The National Rural ACO: Hundreds of Rural Health Systems, 50 ACOs, and the New World of Value-Based Payments

When we began this journey, our central premise was that every rural community should not have to figure out how to accomplish population healthcare on their own and that the population numbers had to reach enough scale to be affordable. We planned to develop the systems with our pilot group, test our scale up with second year enrollments and be ready to serve the market the third year. Our plan was to have 10 communities in year one, 30 communities in year two and 100 communities in year three. For every 10 communities we brought on board, we would need a project manager and a care coordination coach. We partnered with high-performing rural networks to engage the Executive Directors who lead the ACOs, and provided our own as well. We tested the scale up for 30 communities this year. Our plan worked and we are now ready to scale to the next level to support the 2016 applicants.

We have hired most of our senior staff and are currently refining our programs with the 2015 ACOs. Every member has their data, has hired Care Coordinators and has met with us monthly to work on redesigning the workflows at the clinic to optimize quality and reduce cost. We are constantly learning and sharing best practices across the country. The scale up of ACO Managers and Care Coordination coaches has been successful and can be replicated to meet the demands of our 2016 cohort.

The biggest change to our model in 2016 will be the addition of management and financial consultants to the team. These consultants will work hand in hand with the member’s CFO to ensure a smooth transition to value-based payments. Our 2016 members will get to choose from premier firms such as Alliant, BKD, Blue and Company, Coker, Eide Bailly, HFS Consultants and Quorum to attend steering committee meetings, review member financials monthly and make recommendations to improve performance. Alternatively, members can choose to work with our local network partners such as Hometown Health, Indiana Rural Health Association, Monida Health Network, New Mexico Rural Hospital Network, Northland Health Alliance, Southeast Texas Hospital System, Washington Critical Access Hospital Network, Washington Rural Health Collaborative, and the West Virginia Critical Access Hospital Network.  These partnerships allow us to access local expertise while training our partners in these new programs.
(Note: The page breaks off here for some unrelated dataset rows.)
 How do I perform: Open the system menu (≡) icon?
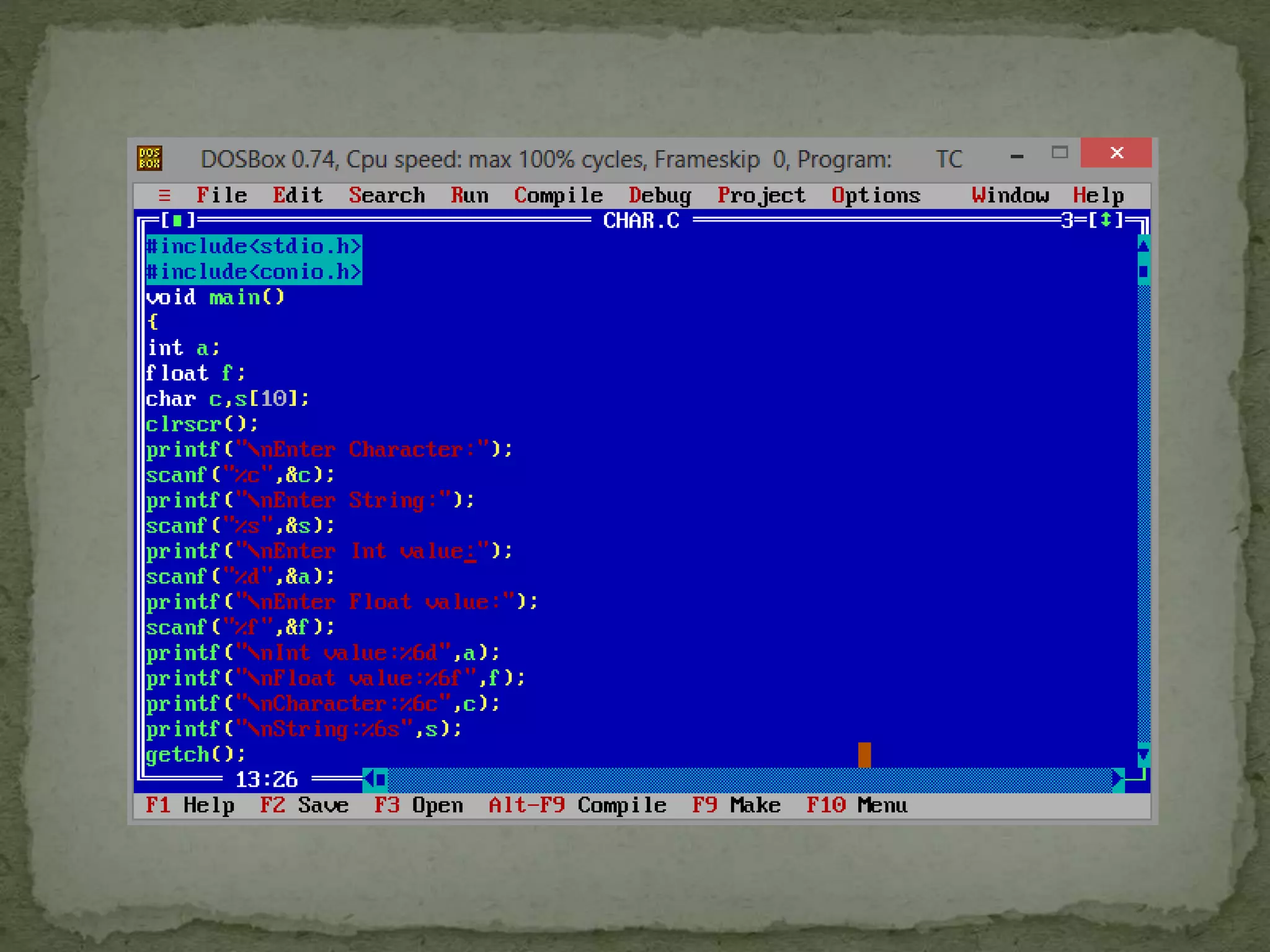164,196
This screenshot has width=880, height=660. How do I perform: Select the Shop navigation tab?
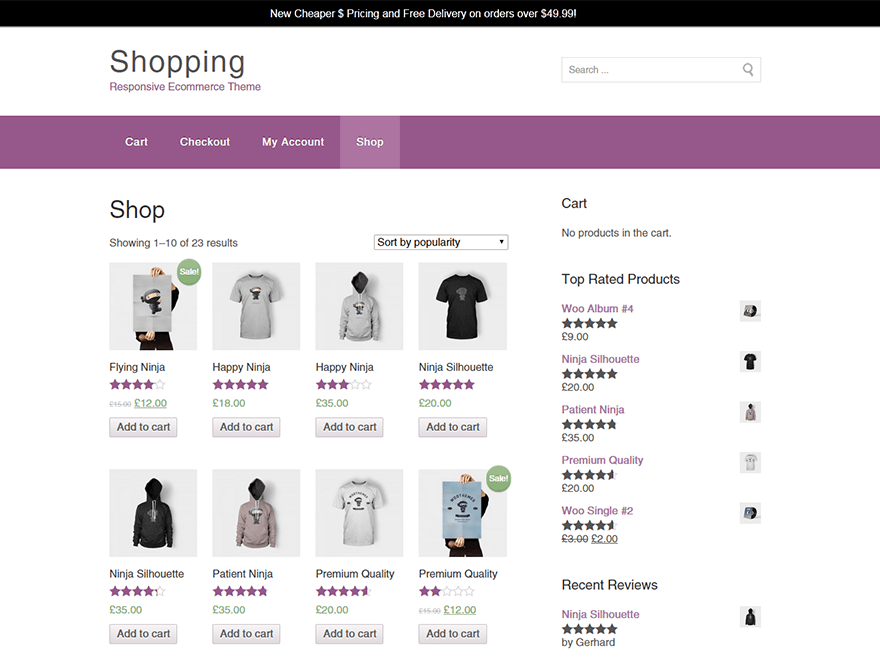pos(370,142)
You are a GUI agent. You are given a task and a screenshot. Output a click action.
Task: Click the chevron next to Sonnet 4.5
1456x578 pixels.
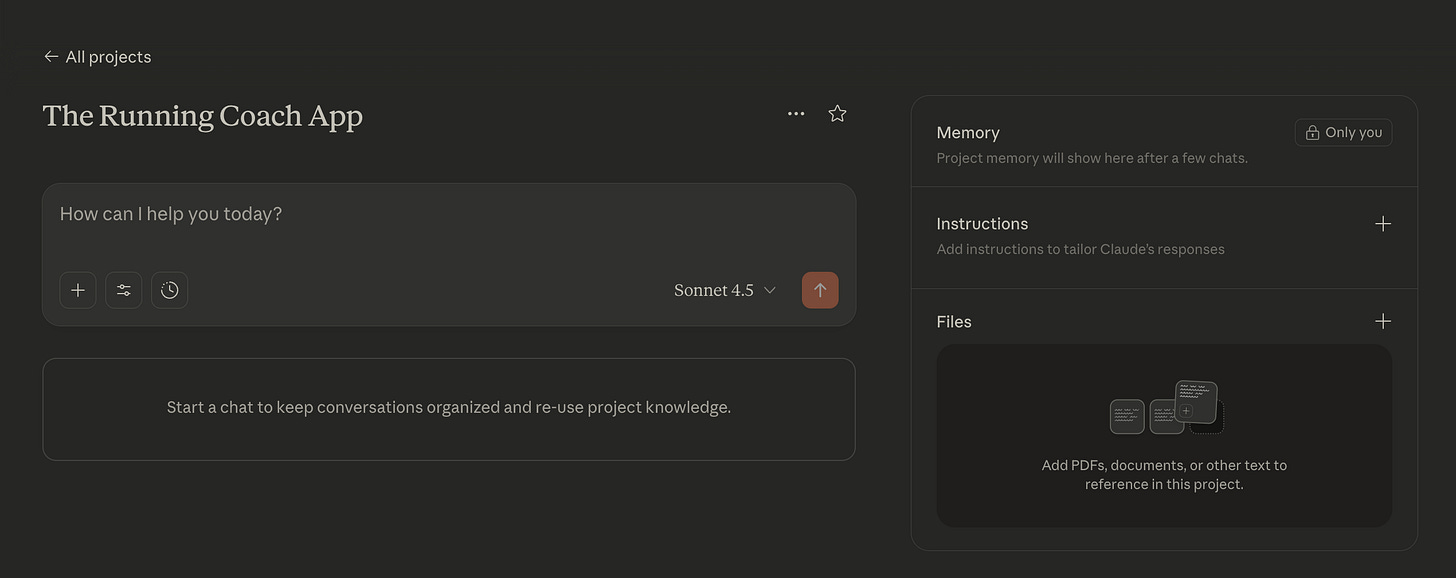(x=770, y=290)
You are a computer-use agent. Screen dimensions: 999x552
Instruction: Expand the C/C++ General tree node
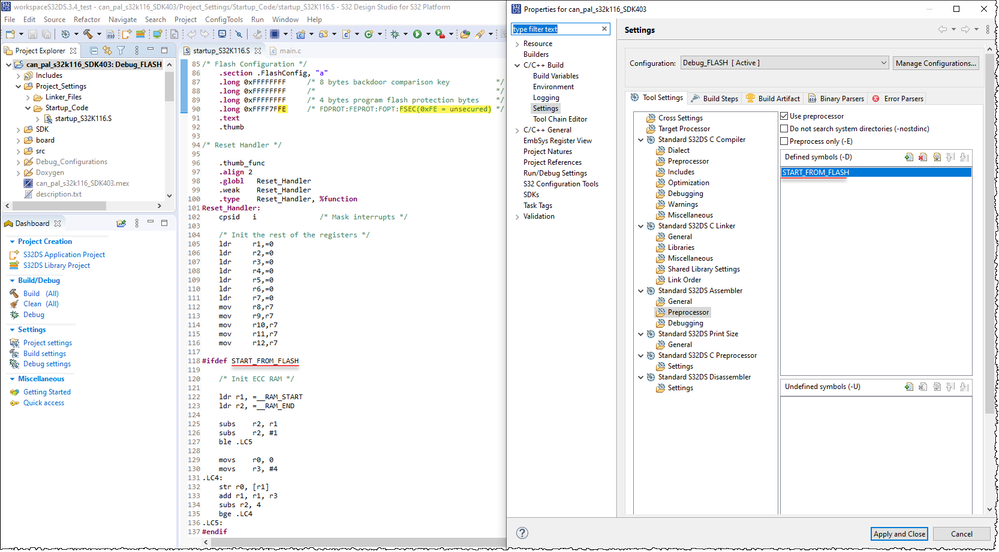pyautogui.click(x=517, y=130)
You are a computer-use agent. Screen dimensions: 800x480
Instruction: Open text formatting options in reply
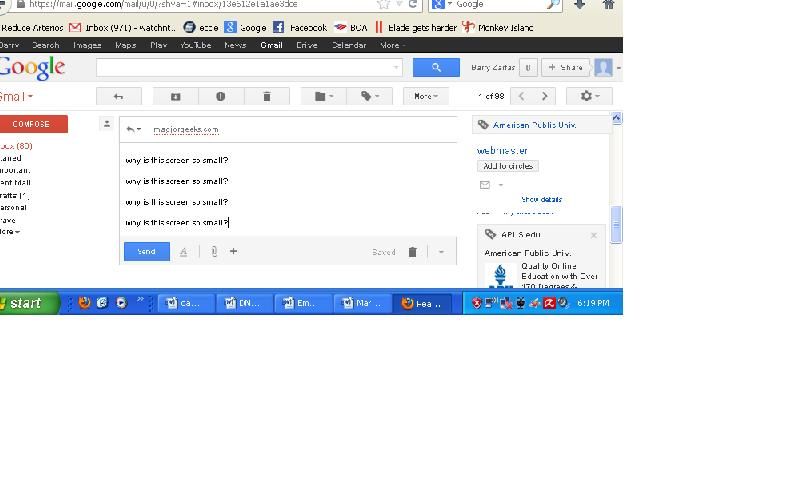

Finally, we have selected four regional Vice Presidents who will serve as the Executive Directors of their ACOs and who will work with our member’s consultants to develop relationships with other payers in their state to implement similar gain-sharing arrangements for their Medicaid and commercial patients.

By leveraging our experience, scale and depth, we are the best opportunity for success in the transformation of your delivery system and preparation for the new world of value-based payments.